==== DATA FOR THIS TASK

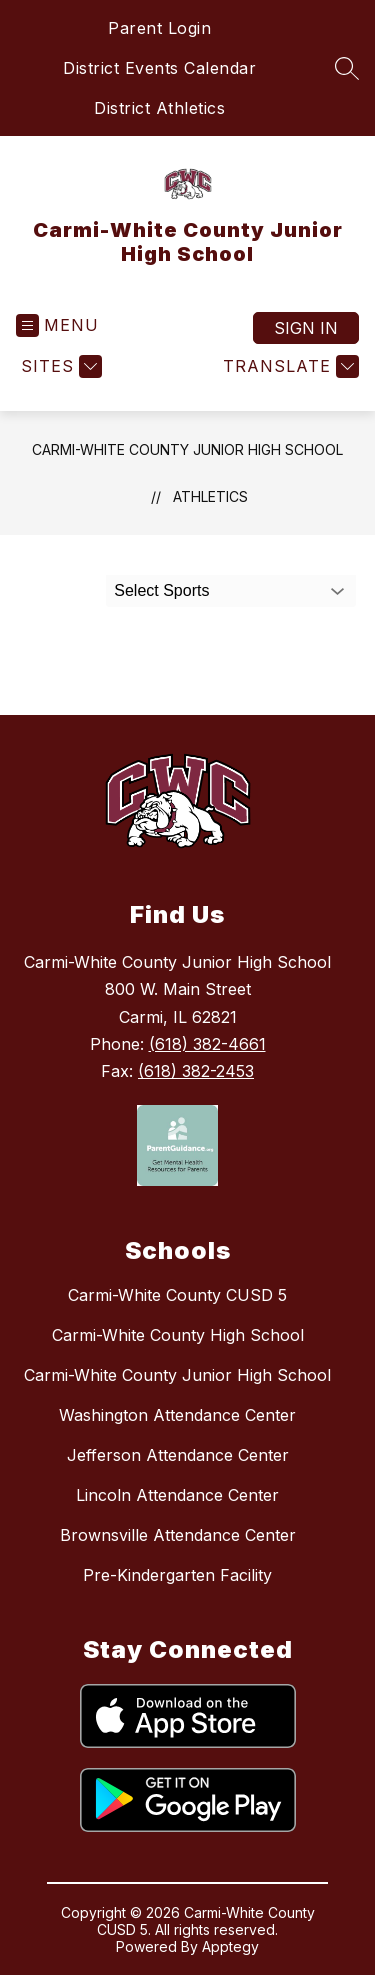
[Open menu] (57, 325)
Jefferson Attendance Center (178, 1455)
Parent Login (159, 28)
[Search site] (347, 68)
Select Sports (161, 590)
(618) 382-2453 (196, 1071)
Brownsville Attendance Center (178, 1535)
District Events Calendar (159, 68)
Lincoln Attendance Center (177, 1495)
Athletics (210, 496)
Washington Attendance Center (177, 1415)
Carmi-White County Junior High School (187, 449)
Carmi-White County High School (178, 1335)
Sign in (306, 328)
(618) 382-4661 (207, 1044)
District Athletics (159, 108)
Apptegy (230, 1946)
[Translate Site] (288, 366)
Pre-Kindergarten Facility (177, 1575)
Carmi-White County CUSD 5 (177, 1295)
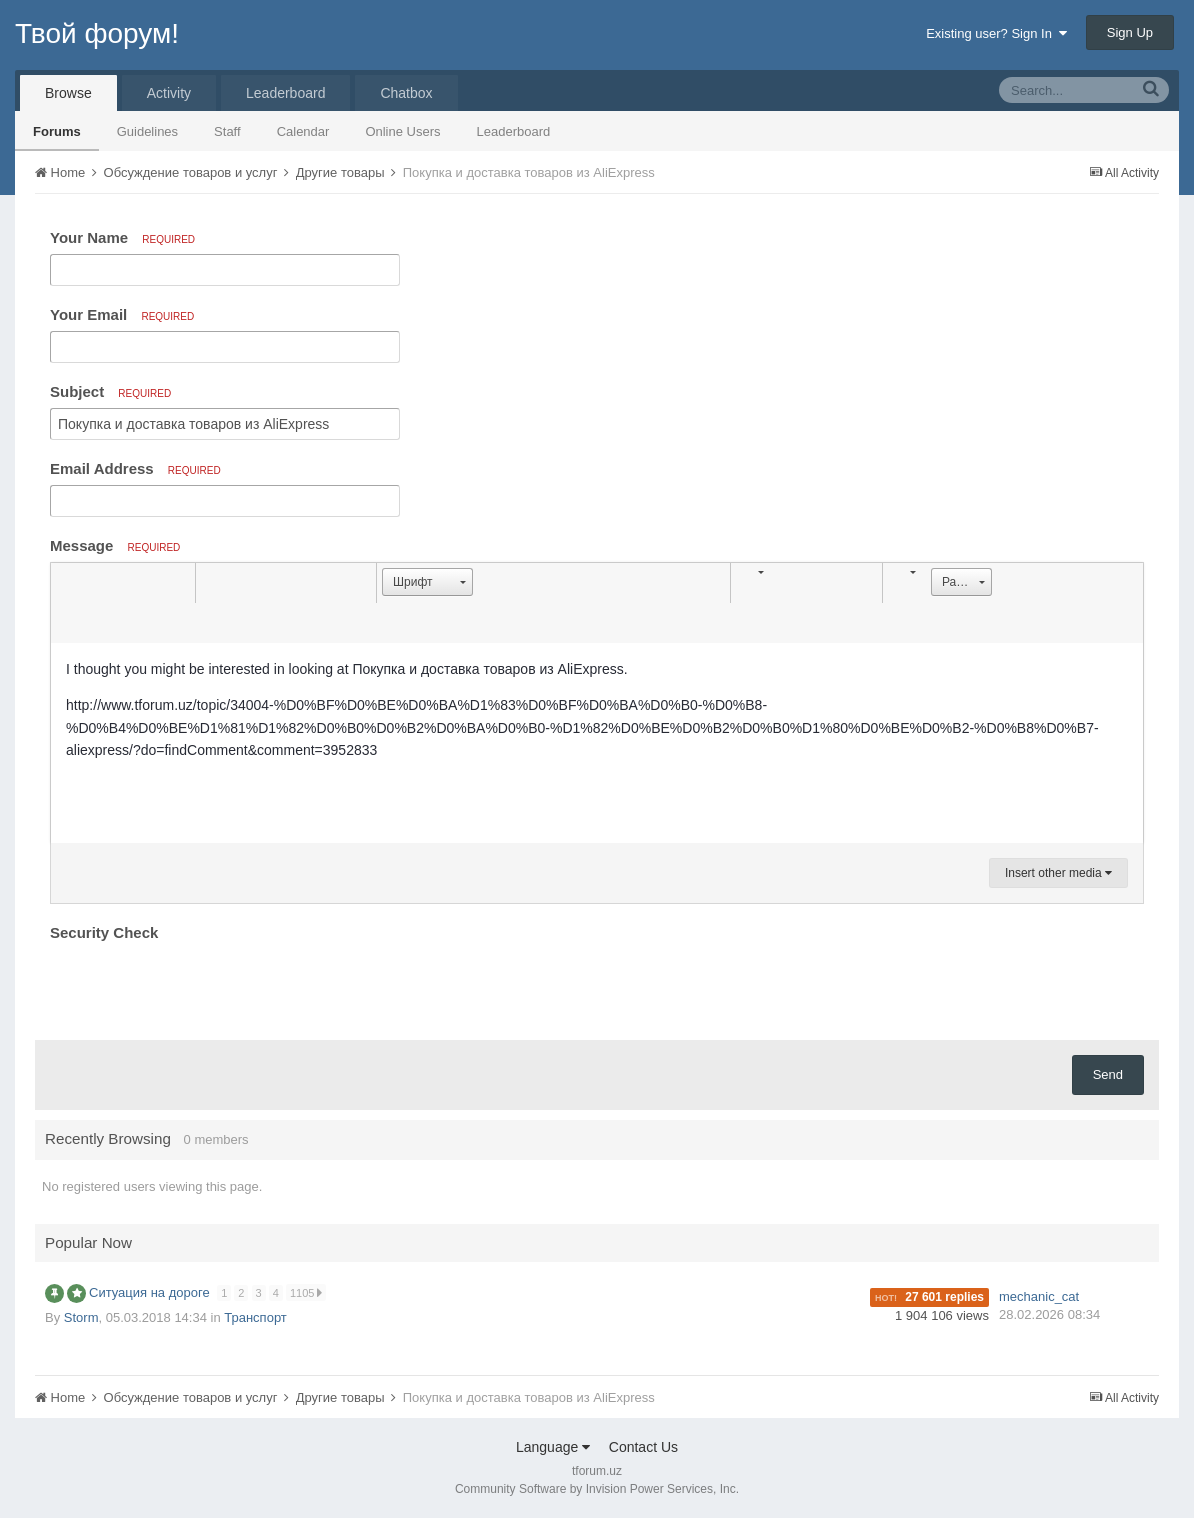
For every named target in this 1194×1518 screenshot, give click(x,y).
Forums (57, 131)
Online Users (402, 131)
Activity (169, 93)
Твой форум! (97, 33)
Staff (227, 131)
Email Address (135, 468)
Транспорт (255, 1317)
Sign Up (1130, 32)
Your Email (122, 314)
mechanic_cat (1039, 1296)
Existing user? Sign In (996, 33)
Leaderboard (514, 131)
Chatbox (406, 93)
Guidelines (147, 131)
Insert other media (1058, 873)
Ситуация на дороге (151, 1292)
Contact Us (643, 1447)
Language (553, 1447)
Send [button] (1108, 1074)
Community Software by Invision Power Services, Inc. (597, 1489)
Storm (81, 1317)
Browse (68, 93)
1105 (307, 1292)
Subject (110, 391)
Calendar (303, 131)
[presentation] (202, 986)
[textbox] (597, 743)
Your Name (122, 237)
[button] (69, 583)
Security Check (104, 932)
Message (115, 545)
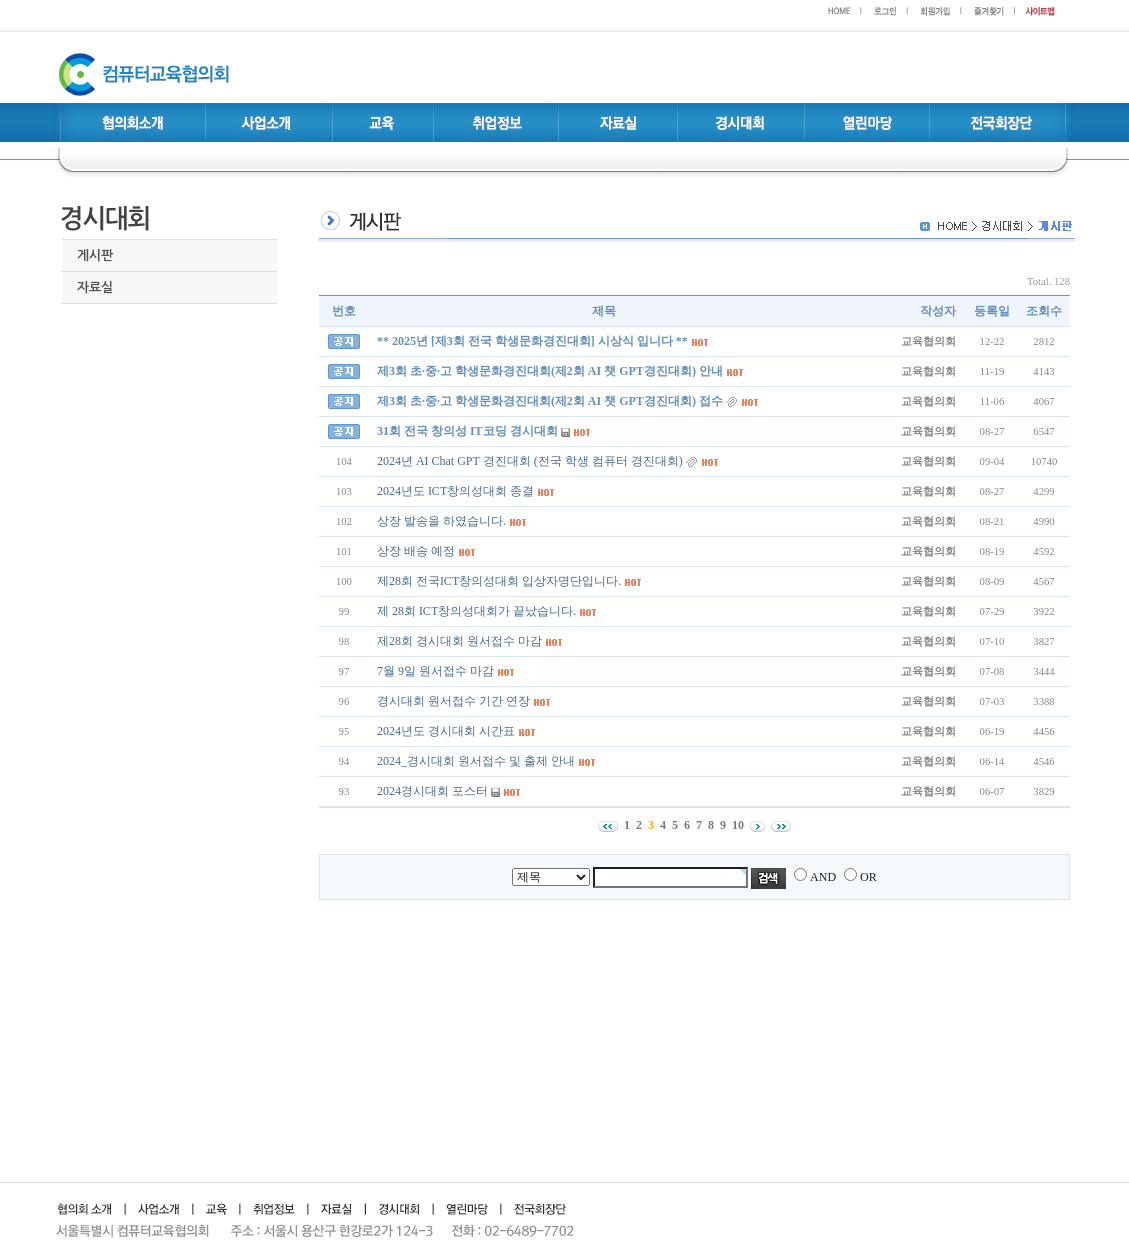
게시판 (95, 255)
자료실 (95, 287)
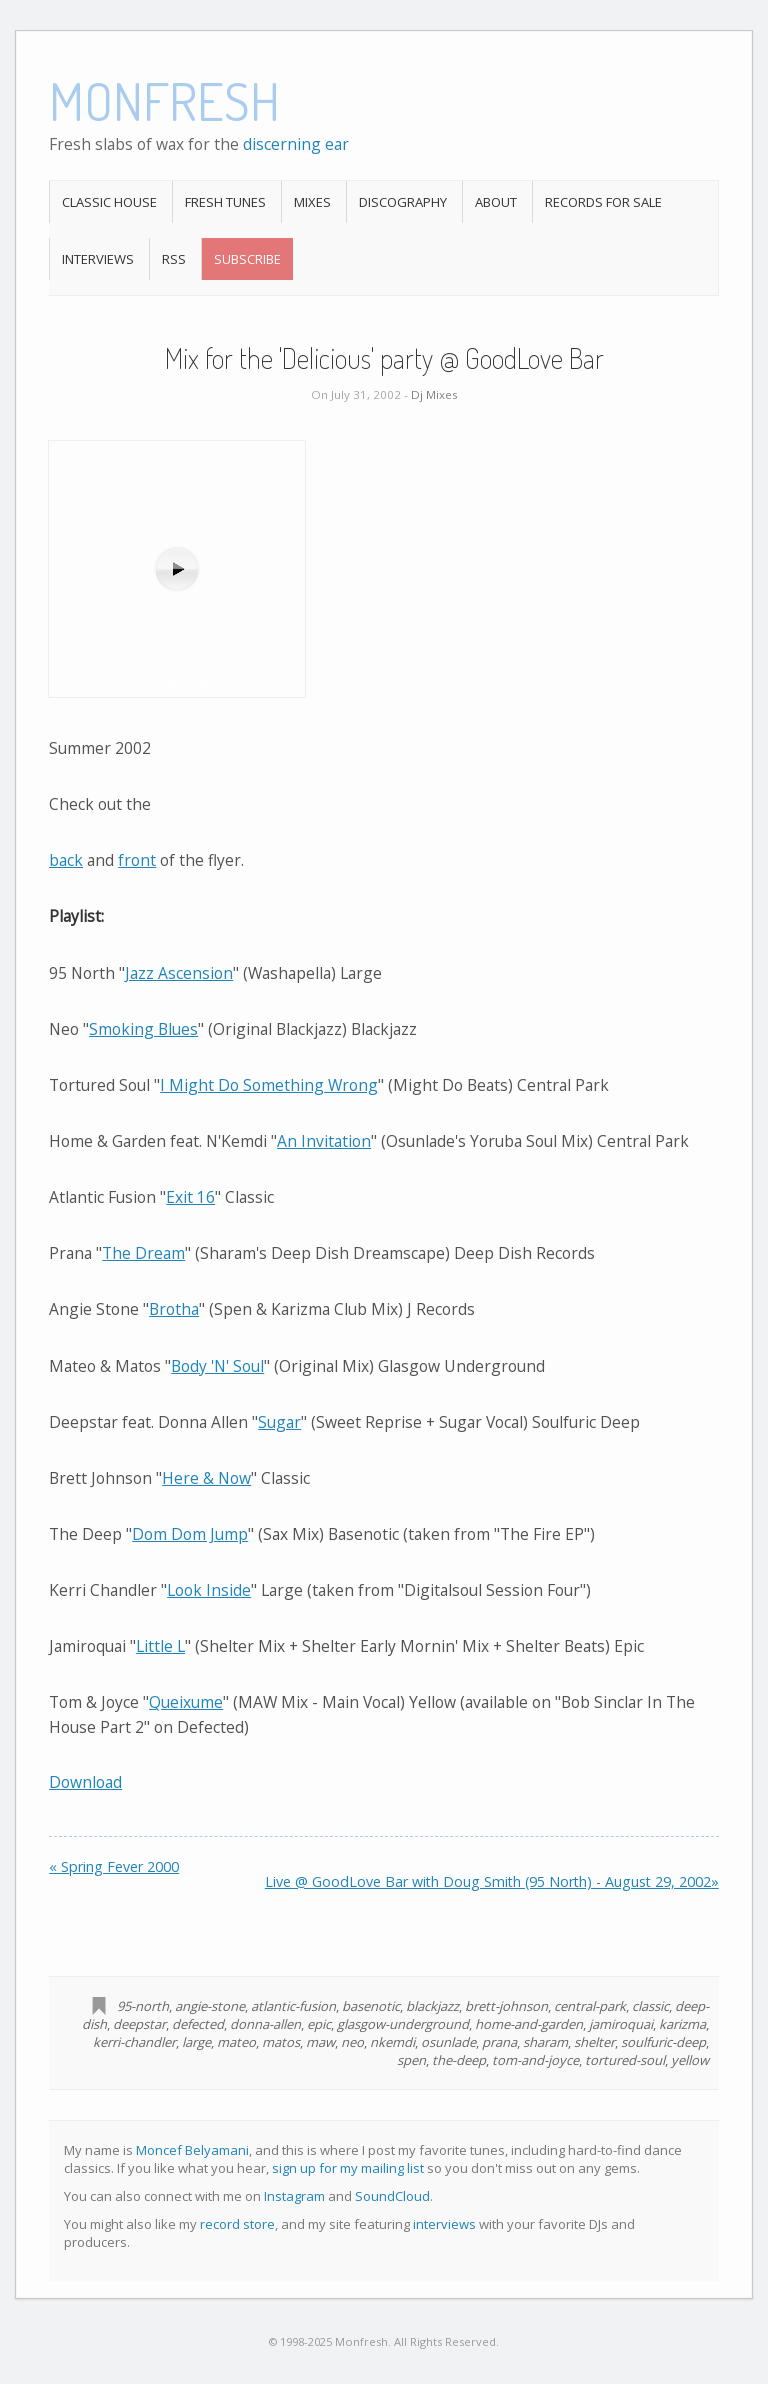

========

◆ **WRITTEN TASK**
Copy all of the records above word for word, leaving the pictures out of your answer.

◆ **ANSWER TO THIS PROBLEM**
[Open menu] (57, 325)
Jefferson Attendance Center (178, 1455)
Parent Login (159, 28)
[Search site] (347, 68)
Select Sports (161, 590)
(618) 382-2453 (196, 1071)
Brownsville Attendance Center (178, 1535)
District Events Calendar (159, 68)
Lincoln Attendance Center (177, 1495)
Athletics (210, 496)
Washington Attendance Center (177, 1415)
Carmi-White County Junior High School (187, 449)
Carmi-White County High School (178, 1335)
Sign in (306, 328)
(618) 382-4661 (207, 1044)
District Athletics (159, 108)
Apptegy (230, 1946)
[Translate Site] (288, 366)
Pre-Kindergarten Facility (177, 1575)
Carmi-White County CUSD 5 (177, 1295)
For every named target in this 1194×1518 screenshot, give click(x,y).
Forums (57, 131)
Online Users (402, 131)
Activity (169, 93)
Твой форум! (97, 33)
Staff (227, 131)
Email Address (135, 468)
Транспорт (255, 1317)
Sign Up (1130, 32)
Your Email (122, 314)
mechanic_cat (1039, 1296)
Existing user? Sign In (996, 33)
Leaderboard (514, 131)
Chatbox (406, 93)
Guidelines (147, 131)
Insert other media (1058, 873)
Ситуация на дороге (151, 1292)
Contact Us (643, 1447)
Language (553, 1447)
Send [button] (1108, 1074)
Community Software by Invision Power Services, Inc. (597, 1489)
Storm (81, 1317)
Browse (68, 93)
1105 (307, 1292)
Subject (110, 391)
Calendar (303, 131)
[presentation] (202, 986)
[textbox] (597, 743)
Your Name (122, 237)
[button] (69, 583)
Security Check (104, 932)
Message (115, 545)
게시판 (95, 255)
자료실 (95, 287)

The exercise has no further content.